The Romanov family. You'll remember Czar Nicholas II, his wife Empress Alexandra, their four daughters and long-awaited son, Alexei, heir to the throne. (Click on photos to enlarge.)
Be it ever so humble, there's no place like. . .Livadia Palace. This overlooks the Black Sea, semi-visible in the distance.
Oh, time out while we get our bearings. . .
Here on the Crimean peninsula, Yalta (2) is the southeastern edge of the tip. You'll forgive me, will you not, for recycling my map of Crimea from other posts? Those various markings are places I visited last fall. . .
Back at the royal ranch, here we are on 2nd floor.
This is Czar Nicholas' study. They say that he had no personal secretary and handled it all himself. Wonder where he would set his computer? Or FAX machine? Or. . . iPhone? Wonder if young Aleksei ever played under his dad's desk, a la JFK, Jr?
Looking east toward the center of Yalta.
Son Aleksei with his tutor, studying Russian language.
Girls with a tutor. They studied French and English.
Daughter Anastasia minding her knitting. Kids doing handiwork - so useful.
Family dinner table. Nice china, crystal and silver. I think Martha Stewart would join me in nudging the goblets a bit over to the right. Then again, who am I to argue with the royal setter of tables? Say, have to wonder how those dishes held up in the dishwasher. Oh that's right, their dishwasher was the two-legged variety. So no worries about that gold filigree.
Here is the family Bible.
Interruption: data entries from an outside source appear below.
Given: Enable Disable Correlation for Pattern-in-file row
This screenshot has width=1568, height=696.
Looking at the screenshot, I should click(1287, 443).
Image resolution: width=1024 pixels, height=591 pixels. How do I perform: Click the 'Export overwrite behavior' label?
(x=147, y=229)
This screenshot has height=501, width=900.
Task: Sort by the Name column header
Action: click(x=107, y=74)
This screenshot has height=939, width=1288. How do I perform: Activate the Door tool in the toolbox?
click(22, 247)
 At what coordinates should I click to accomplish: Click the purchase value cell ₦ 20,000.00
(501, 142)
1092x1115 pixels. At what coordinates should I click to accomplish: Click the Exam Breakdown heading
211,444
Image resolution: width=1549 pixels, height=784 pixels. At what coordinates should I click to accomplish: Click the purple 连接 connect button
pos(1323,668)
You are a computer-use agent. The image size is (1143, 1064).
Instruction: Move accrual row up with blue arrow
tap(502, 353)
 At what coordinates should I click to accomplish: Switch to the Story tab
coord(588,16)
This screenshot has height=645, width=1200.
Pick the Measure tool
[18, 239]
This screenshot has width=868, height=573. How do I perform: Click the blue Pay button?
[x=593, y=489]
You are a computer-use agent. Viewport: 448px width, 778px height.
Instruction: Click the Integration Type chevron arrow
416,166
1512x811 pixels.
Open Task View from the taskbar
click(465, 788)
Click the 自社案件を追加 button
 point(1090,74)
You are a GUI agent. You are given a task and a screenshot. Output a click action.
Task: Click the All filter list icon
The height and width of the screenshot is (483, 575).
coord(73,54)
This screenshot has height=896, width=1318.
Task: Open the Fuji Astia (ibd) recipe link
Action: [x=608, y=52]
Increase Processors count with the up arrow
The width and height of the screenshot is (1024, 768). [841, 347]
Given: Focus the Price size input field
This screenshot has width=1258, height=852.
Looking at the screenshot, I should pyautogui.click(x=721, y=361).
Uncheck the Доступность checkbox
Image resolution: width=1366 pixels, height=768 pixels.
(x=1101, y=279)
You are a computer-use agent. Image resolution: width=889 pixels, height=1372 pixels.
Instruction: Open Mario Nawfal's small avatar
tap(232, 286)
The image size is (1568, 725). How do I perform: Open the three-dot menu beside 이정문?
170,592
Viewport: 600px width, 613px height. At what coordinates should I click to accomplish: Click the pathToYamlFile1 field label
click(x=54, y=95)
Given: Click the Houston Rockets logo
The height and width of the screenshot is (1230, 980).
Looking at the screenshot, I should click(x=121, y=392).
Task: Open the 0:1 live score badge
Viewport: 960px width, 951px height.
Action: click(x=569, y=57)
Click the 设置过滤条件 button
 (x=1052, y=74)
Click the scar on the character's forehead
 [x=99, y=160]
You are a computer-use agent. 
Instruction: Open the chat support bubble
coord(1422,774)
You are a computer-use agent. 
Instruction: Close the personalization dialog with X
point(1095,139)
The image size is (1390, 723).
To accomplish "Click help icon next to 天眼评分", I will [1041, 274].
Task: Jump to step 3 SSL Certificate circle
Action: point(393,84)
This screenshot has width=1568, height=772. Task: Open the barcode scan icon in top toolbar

Seeing this tugged at my heartstrings. They say that the Romanov family were devout believers. Out back of the palace is a little chapel with it's own gold cupola.
Welcome to the music room, with a panorama of the city.
Sheet music and long-play albums in the Music Room.
Downstairs in a quiet hallway, here are trophies from the czar's deer hunting.
And. . . here are some very special photos of the Romanov family.
The Romanov family lived at Livadia four times, the last in 1914. Surely some of their happiest, most carefree hours were spent there near the sea. As politics turned unpleasant and Czar Nicholas abdicated the throne in March of 1917, the family requested that they be permitted to live at Livadia as private citizens. But their request was denied and that summer they were evacuated to the Ural Mountains.
* * * * *
Fast forward to 1945 and things around Livadia looked a bit different.
Here's yours truly with the Big Three. They met here at Livadia Palace for the Yalta Conference in 1945 as World War II was wrapping up. Apparently after Nazi occupation during the war, this palace was not quite presentable for company. Our tour guide said that a train load of furnishings came from Moscow - or was it St Petersburg? - with everything needed for the conference including door knobs and light fixtures.
This is a place rich with history. A place were Russian history, Soviet history, US History and the history of the World War all intersect. I loved seeing room where Roosevelt stayed, just off the main meeting room here. He was in such poor health and died months later. So I have lots more photos of Livadia - mostly related to the Yalta Conference. And that's a topic for another blog post.